Korupsi sudah diakui dalam UU KKN dan UU Tipikor merupakan salah satu kejahatan luar biasa (extra ordinary crimes) di samping terorisme.

Narkoba dan transnational crimes lainnya sehingga diperlukan extraordinary measures antara lain pembentukan KPK, BNPT, BNN.

Di dalam Pasal 1 C UU Tipikor tentang pengertian Pegawai Negeri antara lain disebut setiap orang yang memperoleh upah dari keuangan negara atau keuangan daerah; salah satunya adalah anggota TNI.

Merujuk pada ketentuan pasal 1 angka 7 UU KKN dan Pasal 1c UU Tipikor semakin jelas bahwa penetapan status tersangka korupsi atas nama dua anggota TNI kasus suap peralatan Basarnas dan perbuatannya telah memenuhi bukti permulaan yang cukup sesuai Pasal 183 KUHAP.

Kedua UU tersebut, UU KKN dan UU Tipikor dan UU TNI 2004 disahkan setelah UU Peradilan Militer tahun 1997, sejalan dengan asas hukum yang diakui dalam sistem hukum di Indonesia, yaitu asas lex posteriori derogat lege priori (UU yang ditetapkan kemudian dapat mengenyampingkan UU yang disahkan kemudian jika terdapat ketentuan yang bertentangan satu sama lain).

Dalam hal UU Peradilan Militer dapat dikesampingkan oleh tiga UU tersebut. Selain aspek historis dan sosiologis, dan aspek yuridis; doktrin hukum pidana selain asas tiada pidana tanpa kesalahan (geen straf zonder schuld) juga sistem hukum pidana menganut prinsip daadstrafrecht, artinya hukum pidana hanya berlaku terhadap perbuatan (manusia); tidak pada status sosial pelakunya.

Berdasarkan UU Tipikor institusi satu-satunya yang berwenang melakukan penyelidikan, penyidikan, penuntutan TIPIKOR  hanya KPK dan Kejaksaan “tidak institusi lainnya”. Begitu dalam hal “wewenang peradilannya hanya pengadilan khusus tipikor”, bukan wewenang peradilan lainnya.

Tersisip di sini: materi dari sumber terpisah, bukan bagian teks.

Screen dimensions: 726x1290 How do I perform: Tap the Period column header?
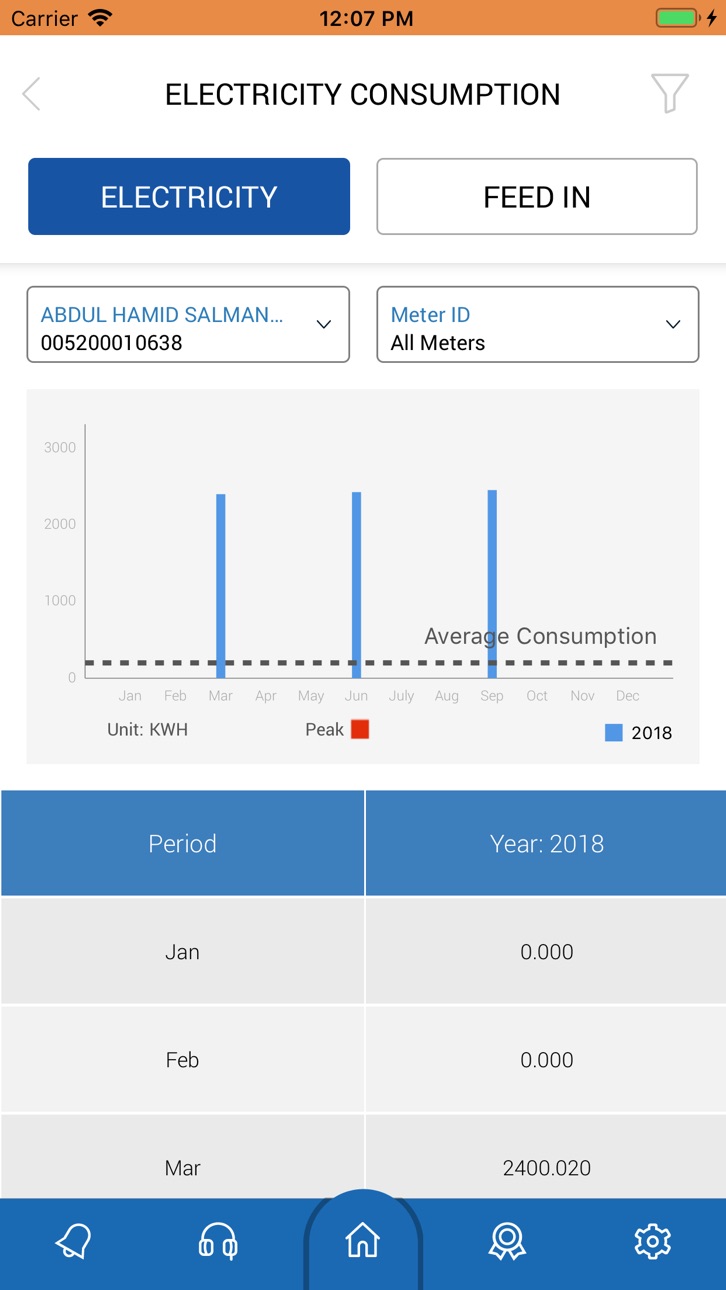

Keberadaan pengadilan khusus tipikor merupakan species sedangkan peradilan umum merupakan genus dan sejalan dengan pasal 63 KUHAP, ketentuan yang khusus mengesampingkan ketentuan yang umum.

Polemik OTT KPK terhadap anggota militer terletak pada masalh koordinasi yang tidak berjalan baik sebagaimana ketentuan Pasal 42 UU KPK dimana KPK bukan hanya koordinasi tetapi supervisi tetapi penyelidik, penyidik dan penuntut juga sesuai Pasal 6 UU KPK.

Frasa "mengendalikan" harus ditafsirkan dalam pasal 42 jo Pasal 6 UU KPK tidak berdiri sendiri dan dihubungkan dengan prinsip equality before the law diperkuat Pasal 28D ayat (1) UUD45.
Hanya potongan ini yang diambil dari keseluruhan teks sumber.